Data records

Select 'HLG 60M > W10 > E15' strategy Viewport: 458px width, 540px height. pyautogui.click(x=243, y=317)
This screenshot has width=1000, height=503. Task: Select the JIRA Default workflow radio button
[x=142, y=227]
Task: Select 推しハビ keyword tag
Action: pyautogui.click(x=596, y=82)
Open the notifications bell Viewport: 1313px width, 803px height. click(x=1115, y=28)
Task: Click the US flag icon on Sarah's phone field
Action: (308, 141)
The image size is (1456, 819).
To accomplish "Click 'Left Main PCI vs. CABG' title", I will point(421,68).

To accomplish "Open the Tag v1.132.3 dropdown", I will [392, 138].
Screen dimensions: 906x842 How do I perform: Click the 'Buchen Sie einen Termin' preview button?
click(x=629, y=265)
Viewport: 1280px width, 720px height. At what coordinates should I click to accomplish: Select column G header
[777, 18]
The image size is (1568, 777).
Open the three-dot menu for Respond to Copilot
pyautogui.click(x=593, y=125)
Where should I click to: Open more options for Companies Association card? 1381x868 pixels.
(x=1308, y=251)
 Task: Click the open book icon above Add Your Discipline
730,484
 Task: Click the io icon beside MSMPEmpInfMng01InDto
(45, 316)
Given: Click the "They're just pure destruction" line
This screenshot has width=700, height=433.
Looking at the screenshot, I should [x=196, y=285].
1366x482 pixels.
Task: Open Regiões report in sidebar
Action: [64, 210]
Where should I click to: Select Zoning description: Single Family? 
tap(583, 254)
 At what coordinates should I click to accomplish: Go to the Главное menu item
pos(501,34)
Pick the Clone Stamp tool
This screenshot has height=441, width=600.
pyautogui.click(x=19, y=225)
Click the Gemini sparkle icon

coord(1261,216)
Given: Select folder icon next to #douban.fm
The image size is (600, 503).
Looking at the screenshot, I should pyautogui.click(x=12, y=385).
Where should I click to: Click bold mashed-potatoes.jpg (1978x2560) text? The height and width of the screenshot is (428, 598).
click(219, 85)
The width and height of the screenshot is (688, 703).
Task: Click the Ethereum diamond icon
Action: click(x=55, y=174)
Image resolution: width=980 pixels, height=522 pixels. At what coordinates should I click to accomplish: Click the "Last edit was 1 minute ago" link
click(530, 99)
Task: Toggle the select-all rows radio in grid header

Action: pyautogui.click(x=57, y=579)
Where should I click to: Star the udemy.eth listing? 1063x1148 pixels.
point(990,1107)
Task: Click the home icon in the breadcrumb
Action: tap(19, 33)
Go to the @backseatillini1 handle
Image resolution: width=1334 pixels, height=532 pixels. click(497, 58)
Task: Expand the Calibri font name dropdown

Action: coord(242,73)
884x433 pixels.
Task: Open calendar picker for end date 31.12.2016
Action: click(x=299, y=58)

> **The exercise**
Rewrite the lines from the one containing "Task: Click the open" through the end of the records, changing "Clone Stamp" to "Healing Brush" and leaving everything else as it is.

> **Exercise result**
 Task: Click the open book icon above Add Your Discipline
730,484
 Task: Click the io icon beside MSMPEmpInfMng01InDto
(45, 316)
Given: Click the "They're just pure destruction" line
This screenshot has width=700, height=433.
Looking at the screenshot, I should [x=196, y=285].
1366x482 pixels.
Task: Open Regiões report in sidebar
Action: [64, 210]
Where should I click to: Select Zoning description: Single Family? 
tap(583, 254)
 At what coordinates should I click to accomplish: Go to the Главное menu item
pos(501,34)
Pick the Healing Brush tool
This screenshot has height=441, width=600.
pyautogui.click(x=19, y=225)
Click the Gemini sparkle icon

coord(1261,216)
Given: Select folder icon next to #douban.fm
The image size is (600, 503).
Looking at the screenshot, I should pyautogui.click(x=12, y=385).
Where should I click to: Click bold mashed-potatoes.jpg (1978x2560) text? The height and width of the screenshot is (428, 598).
click(219, 85)
The width and height of the screenshot is (688, 703).
Task: Click the Ethereum diamond icon
Action: click(x=55, y=174)
Image resolution: width=980 pixels, height=522 pixels. At what coordinates should I click to accomplish: Click the "Last edit was 1 minute ago" link
click(530, 99)
Task: Toggle the select-all rows radio in grid header

Action: pyautogui.click(x=57, y=579)
Where should I click to: Star the udemy.eth listing? 1063x1148 pixels.
point(990,1107)
Task: Click the home icon in the breadcrumb
Action: tap(19, 33)
Go to the @backseatillini1 handle
Image resolution: width=1334 pixels, height=532 pixels. click(497, 58)
Task: Expand the Calibri font name dropdown

Action: coord(242,73)
884x433 pixels.
Task: Open calendar picker for end date 31.12.2016
Action: click(x=299, y=58)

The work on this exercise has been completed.